October 9, 2008
Editorials, England

Bribe – or just a goodwill offer?

There are properly regulated ways for communities to benefit when developers win planning permission for money-making projects. And there are goodwill gestures that can come dangerously close to looking like bribes.

The official schemes, sanctioned as part of the planning process, ensure for example that house builders put up school buildings, shops and community facilities when they get the go-ahead for new housing estates.They make sure that road schemes to service new developments do not have to be paid for from the public purse.

And they cannot and must not be used to win planning approval against the public interest.

Some goodwill gestures, on the other hand, are nothing more than inducements to persuade potential objectors to hold their tongues when developers put forward controversial plans like onshore wind farms. And it is these inducements which, as the Western Morning News reports today, the Council for the Protection of Rural England wants to see outlawed.

The CPRE has a very good case. It is often tempting for small communities which always seem to miss out on publicly funded projects to say “yes please” when they are offered a new sports pitch or a community hall at no cost. But if the hidden price is their acceptance of a giant wind farm thatwill spoil the landscape, what’s the community to say; yes or no?

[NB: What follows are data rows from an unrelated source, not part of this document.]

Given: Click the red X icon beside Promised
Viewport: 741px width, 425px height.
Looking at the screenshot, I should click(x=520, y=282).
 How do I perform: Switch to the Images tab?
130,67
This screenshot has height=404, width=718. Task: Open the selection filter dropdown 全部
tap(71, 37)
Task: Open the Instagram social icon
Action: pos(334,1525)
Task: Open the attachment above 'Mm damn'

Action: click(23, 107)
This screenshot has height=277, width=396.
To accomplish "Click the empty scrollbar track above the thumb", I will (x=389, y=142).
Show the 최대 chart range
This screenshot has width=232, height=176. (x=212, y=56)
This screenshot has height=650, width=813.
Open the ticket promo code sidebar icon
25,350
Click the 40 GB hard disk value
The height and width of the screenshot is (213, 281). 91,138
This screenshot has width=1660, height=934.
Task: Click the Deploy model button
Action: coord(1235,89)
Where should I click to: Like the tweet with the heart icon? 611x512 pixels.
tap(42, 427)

Forcing them to make such a call is patently unfair. It skews the planning process and can prevent a proper judgment being made on purely planning grounds. It can also cause divisions within acommunity, where one half wants the sports pitch or village hall and the other half remains adamantly opposed to the wind turbines that come as part of the deal.

There is no simple way around these problems except to say, as the CPRE demands, that these so-called goodwill gestures should be removed from the planning process altogether.

The Department of Communities and Local Government insisted yesterday that planning permissions could not be “bought or sold”. But local views matter, and if they can be influenced by inducements that have no direct link to the development but which help to buy off opposition, then they should be banned.